Part IV — Essential Toolkit and Infrastructure Elements

17. Essential Toolkit

This chapter describes the tools necessary for the software’s operation, even if they’re not the main features of the system.

17.1. The NavigableDict class

This class serves as a representation of a nested Python dictionary, enabling navigation through its contents using dot notation, offering an alternative to traditional keyword-based access.

Let’s create a nested dictionary with some configuration information:

config = {
    "server": {
        "host": "localhost",
        "port": 8080,
        "secure": True,
    },
    "logging": {
        "level": "info",
        "destinations": ["console", "file"],
        "file": {
            "path": "/var/log/app.log",
            "max_size": "10MB",
            "backup_count": 5
        }
    },
}

Both examples below are equivalent:

>>> print(config)
{
    'server': {'host': 'localhost', 'port': 8080, 'secure': True},
    'logging': {'level': 'info', 'destinations': ['console', 'file'], 'file': {'path': '/var/log/app.log', 'max_size': '10MB', 'backup_count': 5}}
}
>>> log_file = config["logging"]["file"]["path"]
>>> print(log_file)
/var/log/app.log

and

>>> from egse.setup import NavigableDict
>>> config = NavigableDict(config)
>>> print(config)
NavigableDict
├── server
│   ├── host: localhost
│   ├── port: 8080
│   └── secure: True
└── logging
    ├── level: info
    ├── destinations: ['console', 'file']
    └── file
        ├── path: /var/log/app.log
        ├── max_size: 10MB
        └── backup_count: 5
>>> log_file = config.logging.file.path
>>> print(log_file)
/var/log/app.log

TBW

Special entries: class//, factory//, int_enum//, csv//, pandas//, yaml//
memoized keys
private attributes
raw values
ALL keys shall be of type 'str'

17.2. The SubProcess class

TBW

17.3. The ProcessStatus class

TBW

17.4. The RegisterMap

TBW

===

18. Infrastructure Elements

This chapter describes the components that are part of the underlying structure that supports the software’s functionality. We will describe support functions for working with binary data like bit-fields or checksums, describe special decorators and how resources are used, there will be an explanation of support functions to find files, and use environment variables, and many more.
::::::::::
• PROBLEMS TO SOLVE
A. Decide whether each statement below agrees with the documentation excerpt, giving yes or no along with the deciding words quoted from it: (i) a NavigableDict lets you reach nested values with dot notation; (ii) keys of a NavigableDict may be of any type; (iii) NavigableDict is imported from egse.setup.
B. Reproduce the passage of the documentation excerpt starting at "This chapter describes the components" and ending at "and many more.", swapping "binary data" for "raw bytes".
::::::::::
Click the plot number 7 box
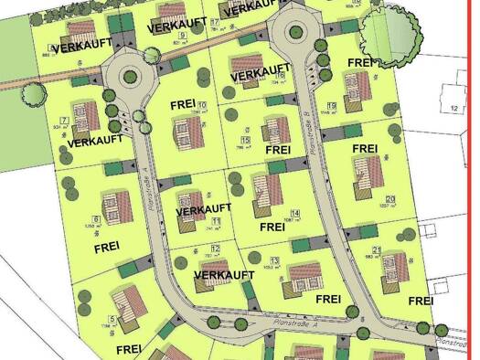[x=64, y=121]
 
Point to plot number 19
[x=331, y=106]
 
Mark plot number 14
::::::::::
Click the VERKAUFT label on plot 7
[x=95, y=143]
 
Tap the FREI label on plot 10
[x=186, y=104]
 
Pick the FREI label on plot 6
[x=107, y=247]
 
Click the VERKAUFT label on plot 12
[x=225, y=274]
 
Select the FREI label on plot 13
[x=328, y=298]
::::::::::
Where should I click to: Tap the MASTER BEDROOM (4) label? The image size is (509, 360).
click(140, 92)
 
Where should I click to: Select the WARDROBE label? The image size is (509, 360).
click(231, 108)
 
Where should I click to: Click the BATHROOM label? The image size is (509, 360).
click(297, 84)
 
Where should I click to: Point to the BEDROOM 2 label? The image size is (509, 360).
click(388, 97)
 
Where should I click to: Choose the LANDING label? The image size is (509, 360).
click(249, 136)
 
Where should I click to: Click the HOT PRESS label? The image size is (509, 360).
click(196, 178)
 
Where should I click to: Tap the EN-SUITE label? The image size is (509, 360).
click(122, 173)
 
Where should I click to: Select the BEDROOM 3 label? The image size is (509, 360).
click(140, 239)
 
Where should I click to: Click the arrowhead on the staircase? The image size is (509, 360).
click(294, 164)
::::::::::
• SOLUTIONS
A.
(i) Yes: "enabling navigation through its contents using dot notation".
(ii) No: "ALL keys shall be of type 'str'".
(iii) Yes: "from egse.setup import NavigableDict".

B.
This chapter describes the components that are part of the underlying structure that supports the software’s functionality. We will describe support functions for working with raw bytes like bit-fields or checksums, describe special decorators and how resources are used, there will be an explanation of support functions to find files, and use environment variables, and many more.